## Measures of Central Tendency
https://www.youtube.com/watch?v=kn83BA7cRNM

This notebook walks through the basic measures of central tendency in the Crash Course "#3 Mean, Median, and Mode: Measures of Central Tendency" material using Python 3 in Jupyter notebooks.

In [None]:
# Boilerplate Environment. See notebook: 0_Getting_Started_with_Statistics_and_Python

# Determining enviornment
def at_google_colab():
    try:
        cfg = get_ipython().config 
        if cfg['IPKernelApp']['kernel_class'] == 'google.colab._kernel.Kernel':
            return True
        else:
            return False
    except NameError:
        return False

# where are we?
location = None
if at_google_colab():
    location = 'at Google'
else:
    location = 'locally'

# print prediction
print('I think you are running {}!'.format(location))

# Import packages
import numpy as np
import pandas as pd
import matplotlib
import matplotlib.pyplot as plt    
if at_google_colab:
    %matplotlib inline
else:
    %matplotlib notebook


## Calculating the Measure of Central Tendency (Mean, Median, Mode)


### 1. Sample Data (Small Coffee in Uptown) and DataFrame Tutorial
The average cost of a cup of a small coffee in uptown Oakland (from my memory).

In [None]:
# Load the data
d = {'shop': ['Donut Savant','Modern Coffee', 'Tierra Mia Coffee', 'Tertulia Coffee', 'Farley\'s East', 'Starbucks', 'Aroma'], 'price': [1.75, 2.00, 2.75, 3.00, 2.50, 1.95, 1.50]}
coffee = pd.DataFrame(data=d)
# let's look at the data
print(coffee)

What we've created is a Pandas DataFrame, which is a relational table. 

In [None]:
# type will tell you the data structure of a variable
print(type(coffee))

The dataframe has rows with index places, and columns with headers. To better a better sense of scale you can see the size or "shape" of the dataframe.

In [None]:
print("Shape of data (rows, columns): {}".format(coffee.shape))
print("Size (count of all values): {}".format(coffee.size))

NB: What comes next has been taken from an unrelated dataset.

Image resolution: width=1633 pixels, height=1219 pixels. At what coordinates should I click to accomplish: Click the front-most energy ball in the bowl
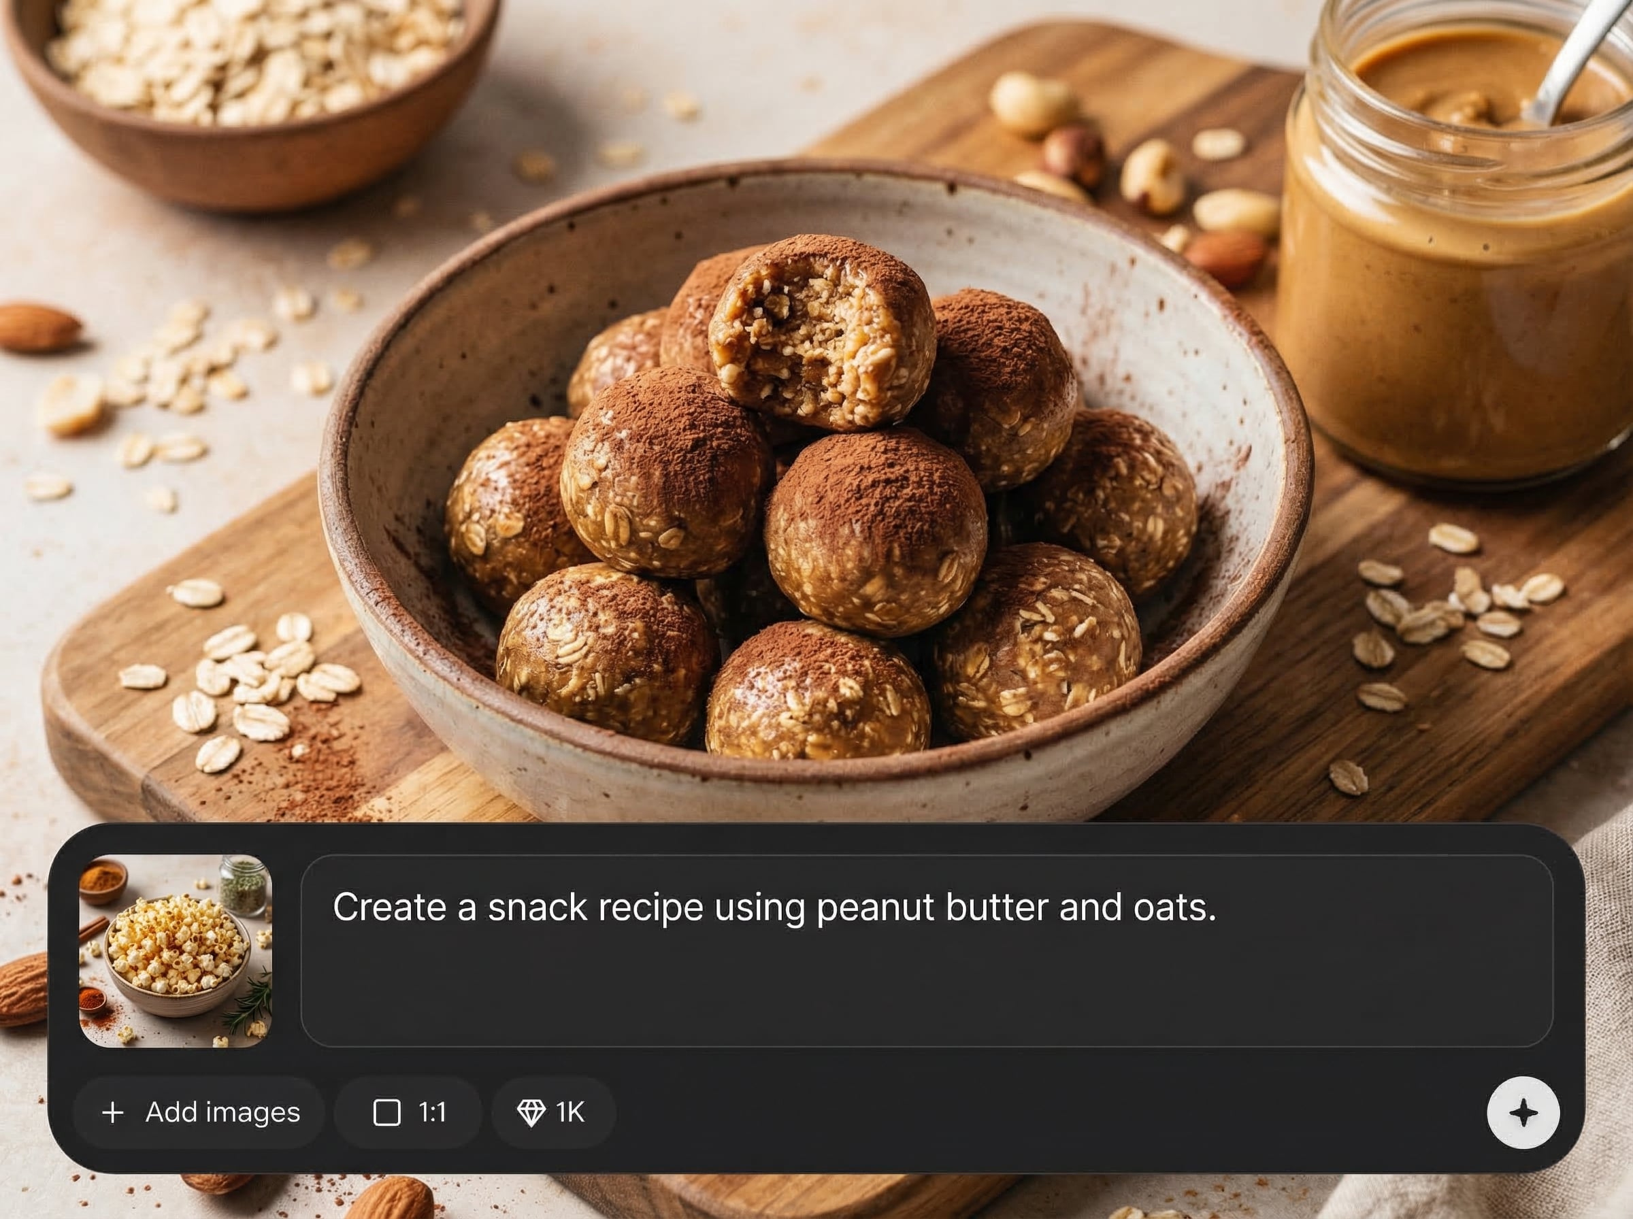coord(818,692)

Print all the columns in the dataframe

In [None]:
print(coffee.columns)

Or print the data types. 

In [None]:
print("Data Types: {}".format(coffee.dtypes))

When your data is very big, you may only want to print out a couple rows.

In [None]:
# default for header is 5 rows, but you can specify any number
print(coffee.head(3))

_**Exercise**: Can you guess the command to print the last three rows?_

In [None]:
#             shop  price
# 4  Farley's East   2.50
# 5      Starbucks   1.95
# 6          Aroma   1.50

If you want only the data, you can print a simple numpy array, with no columns or index rows. 

In [None]:
print(type(coffee.values))
print(coffee.values)

Or maybe you only want the column as a list, in which case you can grab the series.

In [None]:
print(type(coffee['price']))
print(coffee['price'])

It may be handy to know you can sort in a dataframe too.

In [None]:
# this returns a sorted array, the original 'coffee' remains original order.
sorted_coffee = coffee.sort_values(by=['price'])

Finally, you may want to search for a subset. This is a little unintuitive if you are used to SQL. Let's say we want all the coffee less than 2.50. The first step is to create an evaluation of every row on a condition, returning a Pandas Series.

In [None]:
select_criteria = coffee['price'] < 2.50
print(type(select_criteria))
print(select_criteria)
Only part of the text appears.